(SUPPLIED RECORDS Opens)

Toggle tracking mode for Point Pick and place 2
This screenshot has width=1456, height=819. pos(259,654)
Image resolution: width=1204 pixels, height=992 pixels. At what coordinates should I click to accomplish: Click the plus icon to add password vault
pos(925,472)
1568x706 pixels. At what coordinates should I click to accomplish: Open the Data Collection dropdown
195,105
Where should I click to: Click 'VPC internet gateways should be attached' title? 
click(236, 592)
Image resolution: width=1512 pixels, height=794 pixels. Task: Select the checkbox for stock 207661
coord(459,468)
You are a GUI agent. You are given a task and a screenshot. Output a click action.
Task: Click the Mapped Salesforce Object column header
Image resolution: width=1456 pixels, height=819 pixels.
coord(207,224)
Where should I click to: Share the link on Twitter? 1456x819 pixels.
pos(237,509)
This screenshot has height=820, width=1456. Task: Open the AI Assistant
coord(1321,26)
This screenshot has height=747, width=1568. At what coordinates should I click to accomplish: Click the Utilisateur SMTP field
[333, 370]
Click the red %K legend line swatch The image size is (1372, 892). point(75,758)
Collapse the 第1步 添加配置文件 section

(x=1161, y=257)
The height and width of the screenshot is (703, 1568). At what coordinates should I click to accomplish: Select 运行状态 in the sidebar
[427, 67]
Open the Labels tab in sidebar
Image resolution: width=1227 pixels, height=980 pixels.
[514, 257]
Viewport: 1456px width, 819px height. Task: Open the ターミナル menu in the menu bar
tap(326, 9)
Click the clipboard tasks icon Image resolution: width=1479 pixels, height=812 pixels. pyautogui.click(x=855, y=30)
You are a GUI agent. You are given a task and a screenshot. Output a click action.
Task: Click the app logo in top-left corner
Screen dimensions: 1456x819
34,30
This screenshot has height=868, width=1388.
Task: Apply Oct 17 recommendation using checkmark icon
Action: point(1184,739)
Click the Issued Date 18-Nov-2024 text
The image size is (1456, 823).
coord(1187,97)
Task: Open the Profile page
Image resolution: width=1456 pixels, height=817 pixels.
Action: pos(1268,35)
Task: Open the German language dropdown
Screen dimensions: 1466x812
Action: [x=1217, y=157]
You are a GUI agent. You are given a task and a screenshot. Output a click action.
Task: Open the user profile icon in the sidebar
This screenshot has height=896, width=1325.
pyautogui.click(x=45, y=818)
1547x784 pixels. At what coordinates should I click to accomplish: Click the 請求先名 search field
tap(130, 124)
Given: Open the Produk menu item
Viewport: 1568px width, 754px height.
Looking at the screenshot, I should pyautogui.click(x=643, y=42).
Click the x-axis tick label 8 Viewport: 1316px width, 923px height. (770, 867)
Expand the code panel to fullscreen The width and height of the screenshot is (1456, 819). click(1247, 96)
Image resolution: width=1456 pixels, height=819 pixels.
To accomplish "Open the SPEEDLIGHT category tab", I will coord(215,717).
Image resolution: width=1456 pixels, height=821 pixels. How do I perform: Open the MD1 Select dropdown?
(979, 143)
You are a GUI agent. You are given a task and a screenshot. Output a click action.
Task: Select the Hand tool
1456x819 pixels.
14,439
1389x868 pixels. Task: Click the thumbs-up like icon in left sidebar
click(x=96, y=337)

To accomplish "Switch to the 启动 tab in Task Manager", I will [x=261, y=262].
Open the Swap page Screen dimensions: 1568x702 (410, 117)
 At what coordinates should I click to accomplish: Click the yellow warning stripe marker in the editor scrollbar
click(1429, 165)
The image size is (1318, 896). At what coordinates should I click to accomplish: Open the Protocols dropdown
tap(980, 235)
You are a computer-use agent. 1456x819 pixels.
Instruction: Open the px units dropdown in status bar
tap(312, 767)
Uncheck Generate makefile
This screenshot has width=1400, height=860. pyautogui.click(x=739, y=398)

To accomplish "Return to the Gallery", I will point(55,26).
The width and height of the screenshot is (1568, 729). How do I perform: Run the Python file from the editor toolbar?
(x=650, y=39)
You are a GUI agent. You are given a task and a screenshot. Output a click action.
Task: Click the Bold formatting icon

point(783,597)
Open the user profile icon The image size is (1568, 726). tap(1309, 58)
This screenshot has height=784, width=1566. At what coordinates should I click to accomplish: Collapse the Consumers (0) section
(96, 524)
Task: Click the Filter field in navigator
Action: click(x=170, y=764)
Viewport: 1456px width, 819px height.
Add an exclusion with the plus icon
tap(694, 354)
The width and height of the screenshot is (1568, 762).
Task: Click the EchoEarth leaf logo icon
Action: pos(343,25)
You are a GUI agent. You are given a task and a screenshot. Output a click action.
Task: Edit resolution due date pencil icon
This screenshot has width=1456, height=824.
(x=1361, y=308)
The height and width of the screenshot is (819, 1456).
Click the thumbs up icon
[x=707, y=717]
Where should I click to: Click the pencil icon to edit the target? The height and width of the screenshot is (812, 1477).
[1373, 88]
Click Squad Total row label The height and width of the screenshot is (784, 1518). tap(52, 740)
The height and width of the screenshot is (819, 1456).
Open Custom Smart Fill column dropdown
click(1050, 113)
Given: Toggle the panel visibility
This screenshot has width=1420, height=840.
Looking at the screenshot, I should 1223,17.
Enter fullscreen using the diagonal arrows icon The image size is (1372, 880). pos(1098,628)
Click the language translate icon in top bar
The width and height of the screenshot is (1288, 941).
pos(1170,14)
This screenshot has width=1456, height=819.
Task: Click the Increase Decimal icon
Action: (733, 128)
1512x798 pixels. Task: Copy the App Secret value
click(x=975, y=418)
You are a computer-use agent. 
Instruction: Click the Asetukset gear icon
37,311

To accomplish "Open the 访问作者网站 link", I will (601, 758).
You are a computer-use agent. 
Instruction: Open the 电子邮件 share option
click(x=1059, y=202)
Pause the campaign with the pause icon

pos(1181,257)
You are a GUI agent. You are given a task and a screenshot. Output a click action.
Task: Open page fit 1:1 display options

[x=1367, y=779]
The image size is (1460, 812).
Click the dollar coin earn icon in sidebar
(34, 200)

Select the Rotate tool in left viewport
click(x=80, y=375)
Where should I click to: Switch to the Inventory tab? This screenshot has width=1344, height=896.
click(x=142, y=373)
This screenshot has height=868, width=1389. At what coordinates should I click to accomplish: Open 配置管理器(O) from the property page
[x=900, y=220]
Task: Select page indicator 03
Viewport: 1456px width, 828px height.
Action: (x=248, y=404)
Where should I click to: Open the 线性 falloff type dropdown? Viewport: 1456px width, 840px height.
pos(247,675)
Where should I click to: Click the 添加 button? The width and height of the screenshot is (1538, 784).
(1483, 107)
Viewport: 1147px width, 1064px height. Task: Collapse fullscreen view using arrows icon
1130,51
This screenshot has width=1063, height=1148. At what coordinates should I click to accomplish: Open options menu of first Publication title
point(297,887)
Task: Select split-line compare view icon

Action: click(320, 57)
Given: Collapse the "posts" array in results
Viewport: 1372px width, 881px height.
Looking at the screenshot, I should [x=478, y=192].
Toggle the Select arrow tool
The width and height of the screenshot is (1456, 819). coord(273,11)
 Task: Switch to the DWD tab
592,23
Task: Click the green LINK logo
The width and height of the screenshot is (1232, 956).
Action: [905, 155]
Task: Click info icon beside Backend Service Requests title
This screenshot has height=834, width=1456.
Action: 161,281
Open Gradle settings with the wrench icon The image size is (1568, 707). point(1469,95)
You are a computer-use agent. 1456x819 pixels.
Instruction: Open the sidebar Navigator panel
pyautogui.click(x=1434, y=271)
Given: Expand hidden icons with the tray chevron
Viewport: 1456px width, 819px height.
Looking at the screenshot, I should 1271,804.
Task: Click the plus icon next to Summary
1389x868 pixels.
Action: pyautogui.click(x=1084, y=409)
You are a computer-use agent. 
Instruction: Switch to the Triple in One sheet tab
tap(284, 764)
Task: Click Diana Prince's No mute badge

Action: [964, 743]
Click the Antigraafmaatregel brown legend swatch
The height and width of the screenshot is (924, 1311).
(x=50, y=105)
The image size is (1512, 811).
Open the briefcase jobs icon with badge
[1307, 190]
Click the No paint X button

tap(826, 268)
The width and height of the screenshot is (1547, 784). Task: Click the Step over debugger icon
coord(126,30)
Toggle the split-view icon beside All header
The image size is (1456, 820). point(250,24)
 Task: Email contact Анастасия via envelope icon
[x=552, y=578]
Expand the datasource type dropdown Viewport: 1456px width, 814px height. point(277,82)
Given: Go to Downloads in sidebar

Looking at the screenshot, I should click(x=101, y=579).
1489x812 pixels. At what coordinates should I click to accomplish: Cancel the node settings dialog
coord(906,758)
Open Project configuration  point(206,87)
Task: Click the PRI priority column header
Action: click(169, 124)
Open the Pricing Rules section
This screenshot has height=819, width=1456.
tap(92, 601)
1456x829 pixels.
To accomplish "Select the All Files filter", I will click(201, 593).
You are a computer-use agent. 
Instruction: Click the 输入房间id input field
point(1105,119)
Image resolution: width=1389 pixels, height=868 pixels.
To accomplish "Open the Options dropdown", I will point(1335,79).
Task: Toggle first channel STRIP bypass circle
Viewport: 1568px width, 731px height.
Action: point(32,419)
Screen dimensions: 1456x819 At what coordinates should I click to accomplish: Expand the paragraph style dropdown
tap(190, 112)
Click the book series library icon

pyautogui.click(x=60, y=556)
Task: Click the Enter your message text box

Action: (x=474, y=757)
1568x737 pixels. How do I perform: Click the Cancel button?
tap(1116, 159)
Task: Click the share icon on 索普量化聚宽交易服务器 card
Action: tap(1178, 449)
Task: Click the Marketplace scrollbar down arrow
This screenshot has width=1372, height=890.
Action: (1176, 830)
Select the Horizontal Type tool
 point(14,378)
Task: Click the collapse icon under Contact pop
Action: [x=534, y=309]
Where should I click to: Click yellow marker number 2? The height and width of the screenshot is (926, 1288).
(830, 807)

(SUPPLIED RECORDS Closes)

» **ABOUT THIS EXERCISE**: Nothing but a number should be given: the count of lines in the records that contain the word "user".

» **SOLVED PROBLEM**: 2